# [Stored records]
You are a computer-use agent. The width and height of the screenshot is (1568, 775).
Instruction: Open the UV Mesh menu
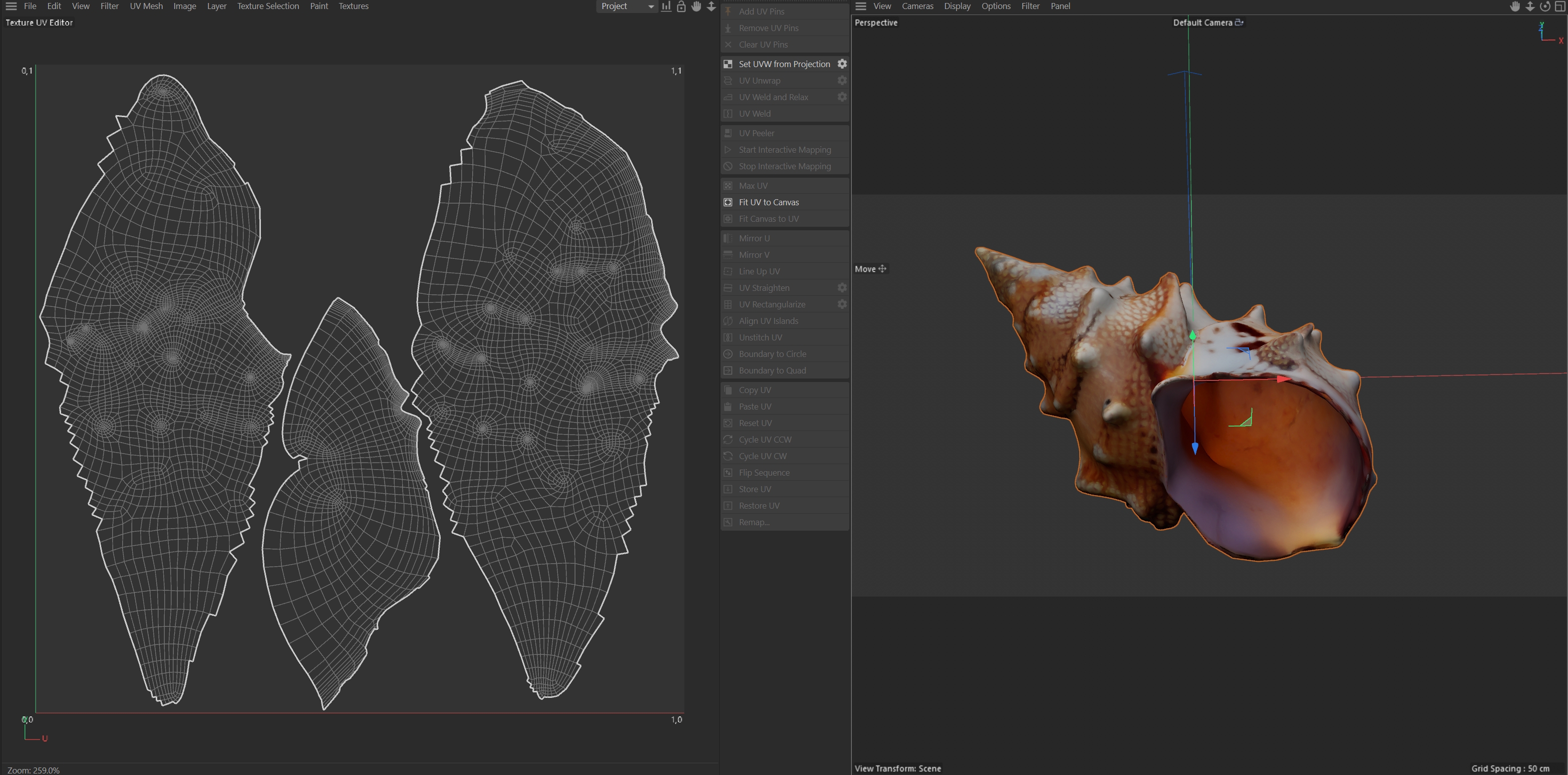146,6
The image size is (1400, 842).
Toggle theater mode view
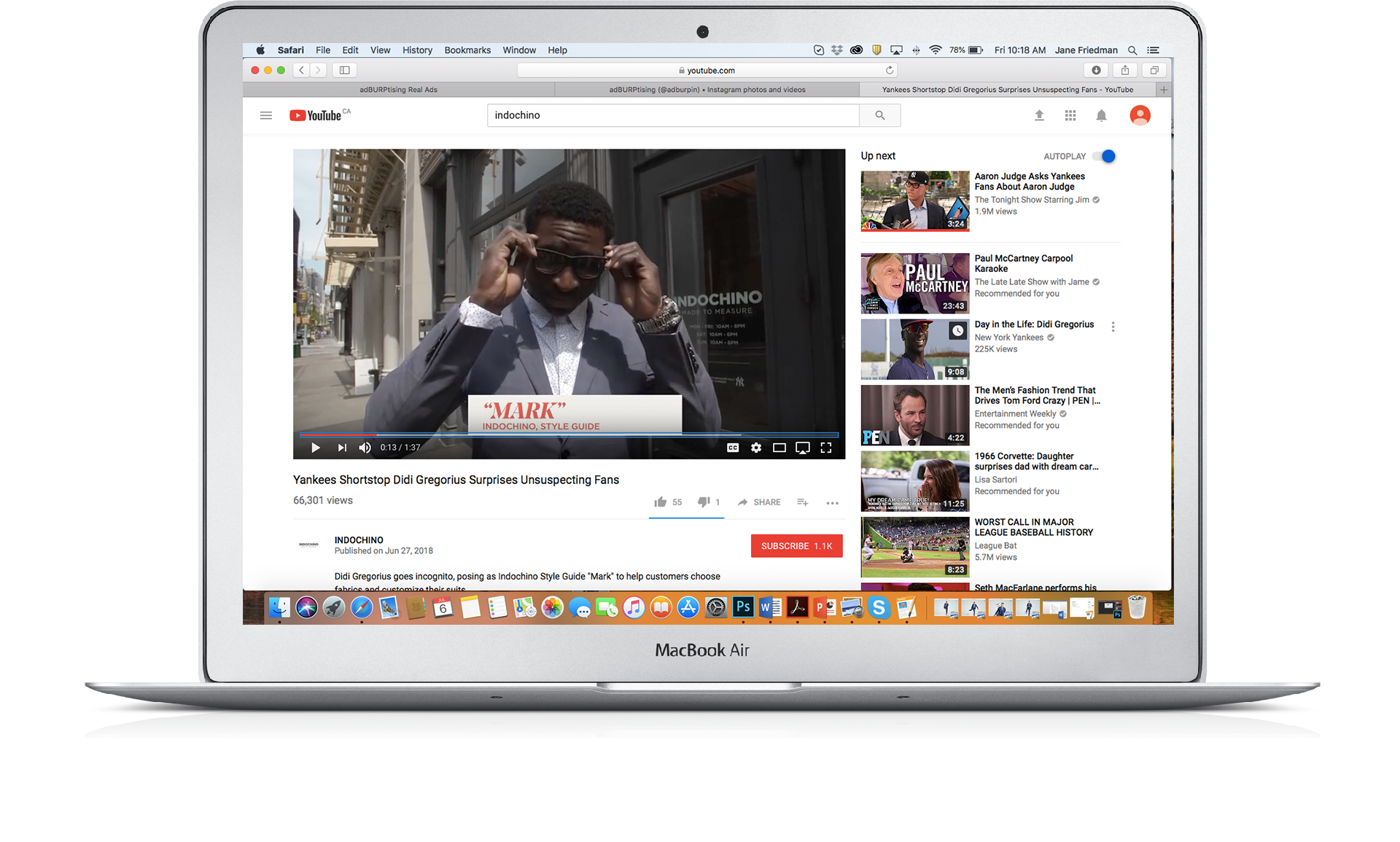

# [REQUIRED ACTION]
Each entry is to be written out again word for word, and any pictures are to be omitted.

# [EXERCISE OUTPUT]
You are a computer-use agent. The width and height of the screenshot is (1568, 775).
Instruction: Open the UV Mesh menu
146,6
The image size is (1400, 842).
Toggle theater mode view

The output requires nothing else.